How does RAND affect the War on Terror? Who are we paying to think about the situation in the Middle East?[lightning flash, thunder, scary music]
Well, there's former Defense Secretary Frank Carlucci.
He's on the RAND Board of Trustees and he's also the co-chair of the RAND Center for Middle East Public Policy Advisory Board.
But isn't he also the chairman of The Carlyle Group, a defense contractor with ties to the Saudi Royal Family and the Bin Ladens?
That's right. He's the head of a $13 billion dollar private firm that invests people's pension funds in companies that make money when our nation is at war. The Carlyle Group stands to make many billions of dollars from the War on Terror.[3]

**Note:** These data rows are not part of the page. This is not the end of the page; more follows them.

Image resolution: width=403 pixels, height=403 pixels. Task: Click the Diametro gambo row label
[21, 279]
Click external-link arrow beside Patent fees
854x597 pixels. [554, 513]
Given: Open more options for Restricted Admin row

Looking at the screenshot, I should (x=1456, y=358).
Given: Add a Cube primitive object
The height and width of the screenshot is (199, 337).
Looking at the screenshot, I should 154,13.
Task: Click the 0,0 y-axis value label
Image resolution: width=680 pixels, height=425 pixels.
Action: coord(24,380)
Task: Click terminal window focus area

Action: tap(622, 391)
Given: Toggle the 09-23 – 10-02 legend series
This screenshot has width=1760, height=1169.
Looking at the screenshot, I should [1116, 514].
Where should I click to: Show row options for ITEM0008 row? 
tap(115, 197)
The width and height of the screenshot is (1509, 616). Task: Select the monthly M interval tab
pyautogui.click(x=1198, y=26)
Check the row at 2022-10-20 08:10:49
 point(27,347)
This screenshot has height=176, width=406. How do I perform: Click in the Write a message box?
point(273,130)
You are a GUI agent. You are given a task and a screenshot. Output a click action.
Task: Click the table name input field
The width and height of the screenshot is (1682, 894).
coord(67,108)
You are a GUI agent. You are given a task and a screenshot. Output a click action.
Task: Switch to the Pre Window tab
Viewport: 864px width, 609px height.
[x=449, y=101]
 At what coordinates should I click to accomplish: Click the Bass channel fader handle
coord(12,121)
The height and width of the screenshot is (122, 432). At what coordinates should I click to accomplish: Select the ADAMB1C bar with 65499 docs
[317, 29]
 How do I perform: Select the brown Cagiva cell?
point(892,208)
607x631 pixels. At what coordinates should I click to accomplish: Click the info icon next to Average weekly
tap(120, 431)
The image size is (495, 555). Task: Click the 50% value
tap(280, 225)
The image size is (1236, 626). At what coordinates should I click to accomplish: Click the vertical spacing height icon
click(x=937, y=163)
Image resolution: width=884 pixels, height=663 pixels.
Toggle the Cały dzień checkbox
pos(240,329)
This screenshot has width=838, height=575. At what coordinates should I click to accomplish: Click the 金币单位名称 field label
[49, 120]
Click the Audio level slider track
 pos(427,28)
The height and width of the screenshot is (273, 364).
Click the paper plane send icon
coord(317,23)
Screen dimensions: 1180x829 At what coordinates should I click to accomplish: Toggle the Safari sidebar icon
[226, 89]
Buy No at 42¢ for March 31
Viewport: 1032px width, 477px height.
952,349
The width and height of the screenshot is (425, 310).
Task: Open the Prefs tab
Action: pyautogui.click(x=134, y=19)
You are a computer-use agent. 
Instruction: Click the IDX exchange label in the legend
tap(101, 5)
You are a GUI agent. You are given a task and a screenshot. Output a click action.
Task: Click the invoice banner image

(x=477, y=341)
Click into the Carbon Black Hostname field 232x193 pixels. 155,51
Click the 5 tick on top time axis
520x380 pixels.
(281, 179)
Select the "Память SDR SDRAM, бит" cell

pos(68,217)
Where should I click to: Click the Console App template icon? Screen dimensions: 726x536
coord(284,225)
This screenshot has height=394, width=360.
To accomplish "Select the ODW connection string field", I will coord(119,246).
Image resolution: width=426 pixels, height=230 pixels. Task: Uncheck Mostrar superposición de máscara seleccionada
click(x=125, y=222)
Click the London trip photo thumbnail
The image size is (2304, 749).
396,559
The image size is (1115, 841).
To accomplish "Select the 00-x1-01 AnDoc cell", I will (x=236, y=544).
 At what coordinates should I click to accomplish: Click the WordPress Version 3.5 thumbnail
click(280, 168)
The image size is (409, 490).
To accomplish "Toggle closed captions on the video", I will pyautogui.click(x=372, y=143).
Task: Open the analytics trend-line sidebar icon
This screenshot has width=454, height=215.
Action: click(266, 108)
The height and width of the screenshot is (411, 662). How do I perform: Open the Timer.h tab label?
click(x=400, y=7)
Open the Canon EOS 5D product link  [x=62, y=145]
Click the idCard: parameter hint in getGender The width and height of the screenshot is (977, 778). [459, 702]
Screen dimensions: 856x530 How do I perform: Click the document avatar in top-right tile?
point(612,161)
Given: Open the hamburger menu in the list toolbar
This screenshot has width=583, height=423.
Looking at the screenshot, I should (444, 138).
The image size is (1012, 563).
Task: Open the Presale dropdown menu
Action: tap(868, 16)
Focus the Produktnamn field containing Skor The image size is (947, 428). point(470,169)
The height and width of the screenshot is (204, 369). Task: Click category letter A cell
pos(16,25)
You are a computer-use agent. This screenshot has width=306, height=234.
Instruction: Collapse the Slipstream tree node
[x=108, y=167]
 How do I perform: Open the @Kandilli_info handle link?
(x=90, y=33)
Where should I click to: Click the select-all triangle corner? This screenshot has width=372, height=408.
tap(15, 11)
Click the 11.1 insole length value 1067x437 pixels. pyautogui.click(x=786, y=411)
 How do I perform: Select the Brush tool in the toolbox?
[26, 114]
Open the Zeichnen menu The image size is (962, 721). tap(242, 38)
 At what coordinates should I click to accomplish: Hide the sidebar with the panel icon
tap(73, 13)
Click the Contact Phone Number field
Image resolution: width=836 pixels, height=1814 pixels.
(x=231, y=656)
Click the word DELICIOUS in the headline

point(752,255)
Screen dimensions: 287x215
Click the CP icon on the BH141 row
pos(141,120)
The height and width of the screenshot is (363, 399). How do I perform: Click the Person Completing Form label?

So, someone we're paying to tell us what to do in the Middle East is a person who stands to get rich from increased military spending?
That's right. But Frank Carlucci isn't the only one making decisions about the war who will be making a fortune from Carlyle Group money.
President Bush also stands to make a fortune. His father is a Senior Advisor in The Carlyle Group, and he gets paid in Carlyle shares that just keep going up in value. George Bush, Sr. recently visited Saudi Arabia twice and met with the Saudi royals and the Bin Laden family. The Bin Ladens and the Bushes have been doing business together for a very long time.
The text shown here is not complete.